You'd probably be horrified at how much it can take to cope with all
that crap.

> 
> There are actually a number of DIFFERENT implementations of block memory 
> copy in the VM source. One example in the Interpreter is called by a 
> function which takes a word count then divides it by 4 to make a word 
> coust for the method call, When it is processed by the method it is 
> multiplied again to make the byte count used to determine the stop 
> pointer for the For loop!
Hmm, yuck. Should be improved...
> 
> 7. The compiler emits many unnecessary gotos.
Part of the not-terribly neat inlining we do. I have an untested theory
that it would be better for us to NOT textually inline but mark the
code with _inline_ and see what CC will do for us. 
> 
> 8. The compiler will compile:
> 
> foo _ foo + 1.
> 
> as  foo += 1,
> 
> Which isn't bad code but on a non-optimizing C compiler this may turn 
> into an add[immediate] opcode instead of the shorter inc x, opcode.
Again, very architecture dependent. And the idiom works for other
values than 1..
> 
> 10. I came across an opcode in the interpreter whith a comment that 
> stated it was supposed to be obsolete after 2.6!!!
I think I've removed that for 3.7 
> 
> 11. It might be profitable to use parts of the internal smalltalk 
> compiler in the cCode generator (if it doesn't already.)
Take a look at how  TMethod etc are created. We use the normal compiler
to build a compiled method and convert it.

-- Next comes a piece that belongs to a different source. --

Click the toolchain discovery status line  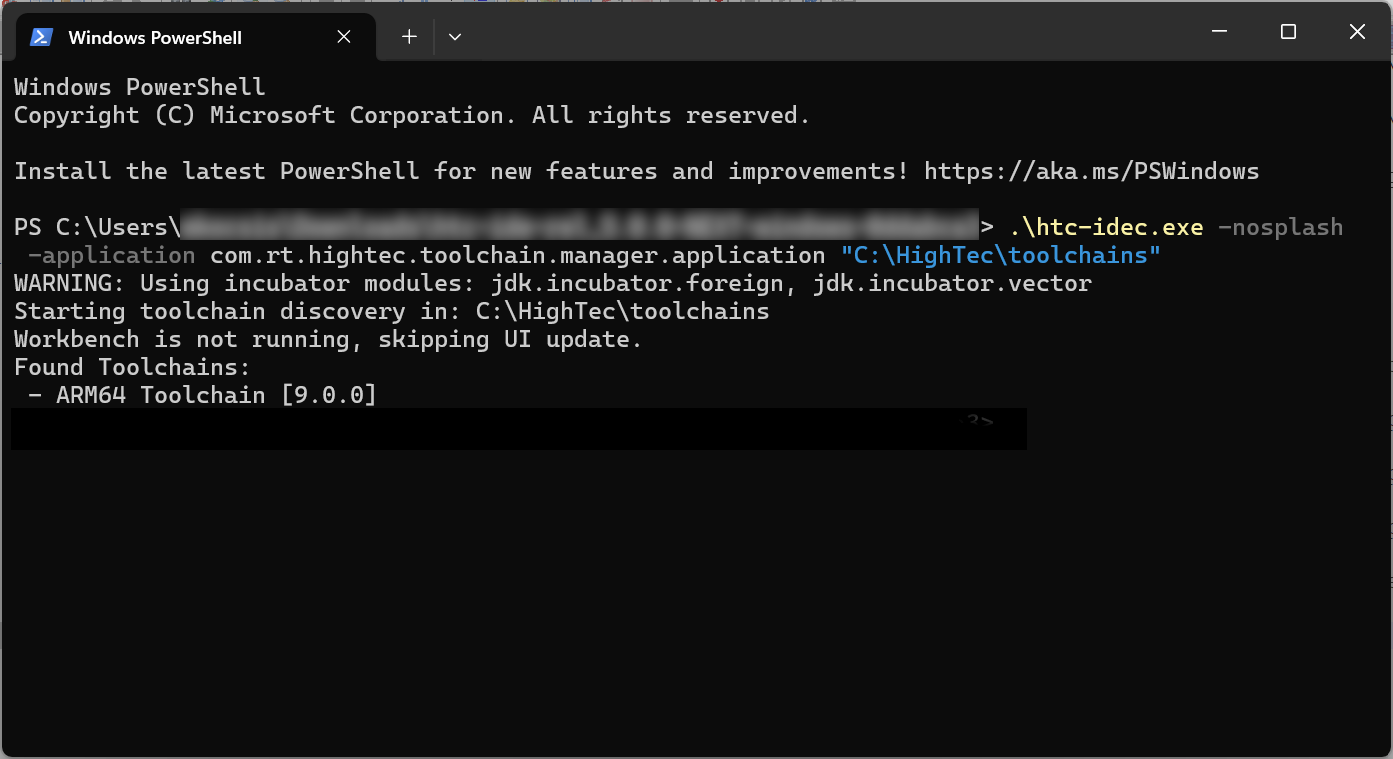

> 13. The add opcode seems to attempt the add without changing the stack 
> pointer and change it only after succeding. The logic operations (and 
> some others) will change the stack pointer 3 times on success or 
> failure!  ( doing two pops followed by a push)
Not so bad; look at the actual implementation of pop:thenPush: for
example and recall that our SP is _not_ the C sp. We don't actually
push and pop here.
> 
> 14. Many of the opcodes that access the stack without pushing will use 
> the method "stackValue: 0" instead of the cleaner "stackTop". This 
> probably won't affect the binary but it adds alot of constant arithmetic 
> to the generated C code. It also indicates that the cCompiler relies on 
> the native compiler too much to optimize out constant arithmetic...)
I've cleaned out at laest some of these recently.

> 16. C99 adds block contexts. The current cCompiler will take all inlined 
> methods as well as loop variables and put them at the beginning of the 
> generated function. Since any current C and even older C++  compilers 
> will support for (int i; i < x ; i ++ ), it would be much better form to 
> use this instead of heaping all variables at the beginning of the block.
If we could really rely on having C99 compilers at all times this might
be interesting.
> 
> 17. The last major revision to the interpreter was 5 years ago. =\
Does a big change to the primitive calling count? If so, there is one
going on right now:-)

tim
--
Tim Rowledge, tim at sumeru.stanford.edu, http://sumeru.stanford.edu/tim
Useful Latin Phrases:- Braccae illae virides cum subucula rosea et tunica Caledonia-quam elenganter concinnatur! = Those green pants go so well with that pink shirt and the plaid jacket!